TITLE

Multilingual Subjectiviy and Sentiment Analysis

PRESENTERS

Rada Mihalcea, Carmen Banea and Janyce Wiebe

ABSTRACT
Subjectivity and sentiment analysis focuses on the automatic identification of private states, such as opinions, emotions, sentiments, evaluations, beliefs, and speculations in natural language. While subjectivity classification labels text as either subjective or objective, sentiment classification adds an additional level of granularity, by further classifying subjective text as either positive, negative or neutral. While much of the research work in this area has been applied to English, research on other languages is growing, including Japanese, Chinese, German, Spanish, Romanian. While most of the researchers in the field are familiar with the methods applied on English, few of them have closely looked at the original research carried out in other languages. For example, in languages such as Chinese, researchers have been looking at the ability of characters to carry sentiment information. In Romanian, due to markers of politeness and additional verbal modes embedded in the language, experiments have hinted that subjectivity detection may be easier to achieve. These additional sources of information may not be available across all languages, yet, various articles have pointed out that by investigating a synergistic approach for detecting subjectivity and sentiment in multiple languages at the same time, improvements can be achieved not only in other languages, but in English as well. The development and interest in these methods is also highly motivated by the fact that only 27% of Internet users speak English (www.internetworldstats.com/stats.htm, Oct 11, 2011), and that number diminishes further every year, as more people across the globe gain Internet access.

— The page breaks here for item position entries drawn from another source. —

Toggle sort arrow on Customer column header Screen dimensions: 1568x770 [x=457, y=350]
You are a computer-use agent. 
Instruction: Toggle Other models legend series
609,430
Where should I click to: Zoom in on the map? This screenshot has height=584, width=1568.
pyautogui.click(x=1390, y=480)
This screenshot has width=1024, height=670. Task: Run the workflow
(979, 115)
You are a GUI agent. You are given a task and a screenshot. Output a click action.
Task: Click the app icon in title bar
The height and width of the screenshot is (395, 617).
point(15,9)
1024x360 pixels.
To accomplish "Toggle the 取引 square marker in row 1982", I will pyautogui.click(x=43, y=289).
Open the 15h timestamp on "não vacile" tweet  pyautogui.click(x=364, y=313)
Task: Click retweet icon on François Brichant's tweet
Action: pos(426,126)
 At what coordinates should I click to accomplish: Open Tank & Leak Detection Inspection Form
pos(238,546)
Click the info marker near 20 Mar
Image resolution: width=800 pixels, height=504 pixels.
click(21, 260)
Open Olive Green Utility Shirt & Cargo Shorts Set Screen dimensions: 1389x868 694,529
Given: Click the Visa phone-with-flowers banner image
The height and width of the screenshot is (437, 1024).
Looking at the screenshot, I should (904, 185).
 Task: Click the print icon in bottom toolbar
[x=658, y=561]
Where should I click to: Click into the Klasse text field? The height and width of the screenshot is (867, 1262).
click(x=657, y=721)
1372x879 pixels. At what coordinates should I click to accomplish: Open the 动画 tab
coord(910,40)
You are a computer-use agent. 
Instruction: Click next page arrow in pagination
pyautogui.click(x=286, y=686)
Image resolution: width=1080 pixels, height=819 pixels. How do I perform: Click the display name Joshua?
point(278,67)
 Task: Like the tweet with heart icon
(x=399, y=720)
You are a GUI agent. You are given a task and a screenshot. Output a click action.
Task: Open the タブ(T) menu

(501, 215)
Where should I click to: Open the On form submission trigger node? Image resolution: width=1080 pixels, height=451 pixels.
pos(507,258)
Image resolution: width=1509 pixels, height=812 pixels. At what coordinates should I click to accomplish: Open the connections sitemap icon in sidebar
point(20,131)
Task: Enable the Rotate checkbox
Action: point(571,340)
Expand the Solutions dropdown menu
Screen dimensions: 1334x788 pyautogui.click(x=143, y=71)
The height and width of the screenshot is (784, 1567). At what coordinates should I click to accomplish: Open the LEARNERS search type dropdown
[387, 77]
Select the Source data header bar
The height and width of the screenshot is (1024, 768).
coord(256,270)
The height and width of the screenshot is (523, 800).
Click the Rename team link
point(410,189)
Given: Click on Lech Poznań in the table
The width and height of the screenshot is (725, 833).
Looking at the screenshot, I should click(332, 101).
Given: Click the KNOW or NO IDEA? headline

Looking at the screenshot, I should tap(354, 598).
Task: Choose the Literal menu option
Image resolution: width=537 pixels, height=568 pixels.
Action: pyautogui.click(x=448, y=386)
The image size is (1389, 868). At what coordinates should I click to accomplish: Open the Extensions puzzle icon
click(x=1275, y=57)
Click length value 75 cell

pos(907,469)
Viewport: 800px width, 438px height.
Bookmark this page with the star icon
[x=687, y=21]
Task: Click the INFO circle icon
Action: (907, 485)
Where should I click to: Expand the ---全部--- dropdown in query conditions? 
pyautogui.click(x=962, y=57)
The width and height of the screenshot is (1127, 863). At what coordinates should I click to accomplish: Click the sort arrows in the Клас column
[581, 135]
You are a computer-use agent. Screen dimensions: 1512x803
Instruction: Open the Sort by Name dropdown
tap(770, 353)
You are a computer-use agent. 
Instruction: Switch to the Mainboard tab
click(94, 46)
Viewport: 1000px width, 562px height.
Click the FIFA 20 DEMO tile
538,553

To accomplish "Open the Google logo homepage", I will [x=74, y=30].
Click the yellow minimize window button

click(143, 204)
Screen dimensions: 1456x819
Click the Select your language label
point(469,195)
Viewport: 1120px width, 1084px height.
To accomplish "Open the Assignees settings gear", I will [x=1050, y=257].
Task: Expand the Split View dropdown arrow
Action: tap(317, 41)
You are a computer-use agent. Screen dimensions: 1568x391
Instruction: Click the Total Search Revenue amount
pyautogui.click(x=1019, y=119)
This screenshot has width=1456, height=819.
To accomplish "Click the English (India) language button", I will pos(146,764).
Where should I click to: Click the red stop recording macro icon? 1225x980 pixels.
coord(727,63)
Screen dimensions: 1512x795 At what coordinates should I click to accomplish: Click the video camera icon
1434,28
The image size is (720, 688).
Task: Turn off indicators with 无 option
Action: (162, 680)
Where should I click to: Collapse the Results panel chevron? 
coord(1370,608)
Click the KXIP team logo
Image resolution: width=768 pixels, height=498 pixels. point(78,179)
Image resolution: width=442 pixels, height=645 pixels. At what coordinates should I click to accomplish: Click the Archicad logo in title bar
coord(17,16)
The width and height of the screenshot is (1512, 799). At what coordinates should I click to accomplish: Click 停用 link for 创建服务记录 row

The aim of this tutorial is to familiarize the attendees with the subjectivity and sentiment research carried out on languages other than English in order to enable and promote cross-fertilization. Specifically, we will review work along three main directions. First, we will present methods where the resources and tools have been specifically developed for a given target language. In this category, we will also briefly overview the main methods that have been proposed for English, but which can be easily ported to other languages. Second, we will describe cross-lingual approaches, including several methods that have been proposed to leverage on the resources and tools available in English by using cross-lingual projections. Finally, third, we will show how the expression of opinions and polarity pervades language boundaries, and thus methods that holistically explore multiple languages at the same time can be effectively considered.
OUTLINE
  I. Sentiment and subjectivity analysis
    • Definitions
    • Examples
    • Applications

  II. Sentiment and subjectivity analysis on English
    • Lexicons: words and phrases; methods to build lexicons
    • Corpora: manually annotated corpora; online corpora
    • Tools: rule-based and statistical approaches

  SENTIMENT AND SUBJECTIVITY ANALYSIS ON OTHER LANGUAGES:

  III. Word- and phrase-level annotations
    • Dictionary-based methods: manual and automatic annotations
    • Corpus-based methods: inferring word and phrase polarity from corpora
    • Hybrid

  IV. Sentence level annotations
    • Dictionary-based: rule-based systems and bootstrapping
    • Corpus-based: cross-lingual projections

  V. Document level annotations
    • Dictionary-based: rule-based systems and bootstrapping
    • Corpus-based: collections of online reviews, multilingual co-training

  VI. What works, what doesn't
    • An overview of the main methods with evaluations and comparative analyses of the main benefits and challenges
PRESENTER BIOS
• RADA MIHALCEA is an Associate Professor in the Department of Computer Science and Engineering at University of North Texas. Her research interests are in computational linguistics, with a focus on lexical semantics, graph-based algorithms for natural language processing, and multilingual natural language processing. She is currently involved in a number of research projects, including subjectivity, sentiment, and emotion analysis, word sense disambiguation, monolingual and cross-lingual semantic similarity. She serves or has served on the editorial boards of the Journals of Computational Linguistics, Language Resources and Evaluations, Natural Language Engineering, Research in Language in Computation, IEEE Transactions on Affective Computing, and Transactions of the Association for Computational Linguistics. She is the recipient of a National Science Foundation CAREER award (2008) and a Presidential Early Career Award for Scientists and Engineers (2009). Together with collaborators, she presented several tutorials in the past, at ACL (2005), AAAI (2005), RANLP (2005), EUROLAN (2005), NAACL (2006), ESSLI (2006), EUROLAN (2007), IJCNLP (2008).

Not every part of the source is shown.